WO 1999/10094 specifically focuses on the grate component of a fixed bed coal gasifier and discloses information on the operation of the ash extraction assembly. It also discloses the use of the Sasol® Banana Plough™ which is operational in the reverse mode but does not disclose any information on its method of functioning. US 4,014,664 describes the components and operation of a rotary grate component assembly for a fixed bed coal gasifier, and the assembly appears to be similar to the grate assembly described in WO 2006/061738 and WO 1999/10094. US 4,014,664 discloses that the scrapers are located on the periphery of the grate component and that the scrapers are operational in the reverse mode.

GB 389251 describes improvements in the mechanism of ash discharge in a Kerpely gas producer (Kerpely gas producers were often used for under firing coke ovens). GB 389251 discloses that scrapers are located at the periphery of a grate component and are arranged at an angle to the radius so that their rotation sweeps ash towards the centre of the grate component and into an ash discharge hopper.

US 5,230,716 describes the components and operation of a reversible rotary grate component for a fixed bed coal gasifier. US 5,230,71 6 discloses that scoops (ploughs) are located on an upper surface and near an apex of a conical grate component. In addition, each scoop is positioned at an angle to the radius of the gasification chamber and discharges ash from the central region of a gasification zone in the gasification chamber towards the peripheral region of the grate component to the ash discharge passageway. The location and operation of the scoop is therefore different to the state of the art Sasol® Banana Plough™ hereinbefore described.

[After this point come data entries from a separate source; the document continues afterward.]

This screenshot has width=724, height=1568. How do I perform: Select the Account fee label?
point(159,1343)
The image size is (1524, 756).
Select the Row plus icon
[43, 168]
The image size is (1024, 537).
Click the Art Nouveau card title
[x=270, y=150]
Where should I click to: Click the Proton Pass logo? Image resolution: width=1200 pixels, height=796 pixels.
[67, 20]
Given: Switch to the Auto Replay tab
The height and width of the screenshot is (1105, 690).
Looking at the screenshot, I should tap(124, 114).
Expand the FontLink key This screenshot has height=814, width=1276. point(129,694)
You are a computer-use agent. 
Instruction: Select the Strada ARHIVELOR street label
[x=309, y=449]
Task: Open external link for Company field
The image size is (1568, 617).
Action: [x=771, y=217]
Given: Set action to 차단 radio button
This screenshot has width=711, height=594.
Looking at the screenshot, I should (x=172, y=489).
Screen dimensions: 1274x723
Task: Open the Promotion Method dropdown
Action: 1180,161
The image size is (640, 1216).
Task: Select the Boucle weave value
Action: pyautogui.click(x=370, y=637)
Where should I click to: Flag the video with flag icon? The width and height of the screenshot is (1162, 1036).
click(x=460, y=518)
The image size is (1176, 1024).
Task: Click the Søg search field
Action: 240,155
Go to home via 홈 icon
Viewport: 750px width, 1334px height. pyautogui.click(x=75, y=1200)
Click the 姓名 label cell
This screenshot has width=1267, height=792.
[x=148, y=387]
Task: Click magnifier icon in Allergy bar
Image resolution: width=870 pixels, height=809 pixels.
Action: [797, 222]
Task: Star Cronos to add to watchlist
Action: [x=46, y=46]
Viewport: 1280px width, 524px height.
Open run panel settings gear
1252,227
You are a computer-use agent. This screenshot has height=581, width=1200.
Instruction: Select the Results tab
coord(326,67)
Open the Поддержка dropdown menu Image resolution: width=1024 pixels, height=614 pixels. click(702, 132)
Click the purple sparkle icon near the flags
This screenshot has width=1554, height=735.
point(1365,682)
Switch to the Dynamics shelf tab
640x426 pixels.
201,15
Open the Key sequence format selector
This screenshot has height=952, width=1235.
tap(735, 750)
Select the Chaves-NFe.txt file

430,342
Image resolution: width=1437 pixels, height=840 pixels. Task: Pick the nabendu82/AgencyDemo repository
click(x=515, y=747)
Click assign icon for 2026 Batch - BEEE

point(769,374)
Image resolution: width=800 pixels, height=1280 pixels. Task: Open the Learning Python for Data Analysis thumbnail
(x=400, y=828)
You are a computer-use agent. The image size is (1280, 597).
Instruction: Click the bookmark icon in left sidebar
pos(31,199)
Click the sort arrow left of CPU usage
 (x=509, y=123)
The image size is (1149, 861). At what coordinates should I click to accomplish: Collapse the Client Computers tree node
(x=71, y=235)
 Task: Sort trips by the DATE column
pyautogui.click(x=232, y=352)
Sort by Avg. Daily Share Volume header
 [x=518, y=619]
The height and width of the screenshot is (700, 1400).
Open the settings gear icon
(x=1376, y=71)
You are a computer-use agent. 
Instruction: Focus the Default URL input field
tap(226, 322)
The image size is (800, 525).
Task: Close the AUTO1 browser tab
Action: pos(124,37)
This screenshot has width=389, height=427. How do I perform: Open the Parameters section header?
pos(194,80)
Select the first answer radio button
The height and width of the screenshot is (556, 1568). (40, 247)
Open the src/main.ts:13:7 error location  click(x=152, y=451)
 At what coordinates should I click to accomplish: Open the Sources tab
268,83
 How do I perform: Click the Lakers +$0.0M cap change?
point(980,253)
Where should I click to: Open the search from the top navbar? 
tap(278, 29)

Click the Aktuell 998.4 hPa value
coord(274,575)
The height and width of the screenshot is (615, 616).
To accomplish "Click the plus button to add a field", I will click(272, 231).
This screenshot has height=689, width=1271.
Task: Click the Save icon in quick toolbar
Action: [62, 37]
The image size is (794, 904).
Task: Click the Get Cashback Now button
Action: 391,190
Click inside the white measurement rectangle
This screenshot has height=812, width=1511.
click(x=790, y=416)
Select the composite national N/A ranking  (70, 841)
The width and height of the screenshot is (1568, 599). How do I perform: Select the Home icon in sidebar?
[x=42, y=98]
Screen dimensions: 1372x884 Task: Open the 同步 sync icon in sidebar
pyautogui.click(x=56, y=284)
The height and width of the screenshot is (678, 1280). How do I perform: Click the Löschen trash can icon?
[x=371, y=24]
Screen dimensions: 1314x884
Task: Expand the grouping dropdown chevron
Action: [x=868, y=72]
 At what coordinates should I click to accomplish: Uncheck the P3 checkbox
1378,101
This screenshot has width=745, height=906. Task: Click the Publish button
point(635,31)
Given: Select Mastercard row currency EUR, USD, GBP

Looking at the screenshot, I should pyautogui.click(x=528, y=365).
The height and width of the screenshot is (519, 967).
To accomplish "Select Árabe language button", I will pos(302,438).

US 5,138,957 describes a bottom feed biomass gasification system that does not recirculate gases through a fixed bed. The gases are directed to a secondary heating chamber to maintain the desired operating temperature in a primary heating chamber. US 5,138,957 discloses that the ash discharge system has four symmetrically spaced paddles that are mounted on the periphery of a rotary band which rotates in a clockwise direction. The paddles comprise "generally radial front walls" which appear to be vertical. The paddle surface (radial front walls) sweeps the ash forwardly to an ash discharge passageway located between the chamber wall and ash discharge system. When clinkers are formed, they are broken down between the rear walls of the paddles and the walls of the reaction chamber. There is no mention of ash being lodged between the ploughs or erosion of the paddles or chamber walls in US 5,138,957.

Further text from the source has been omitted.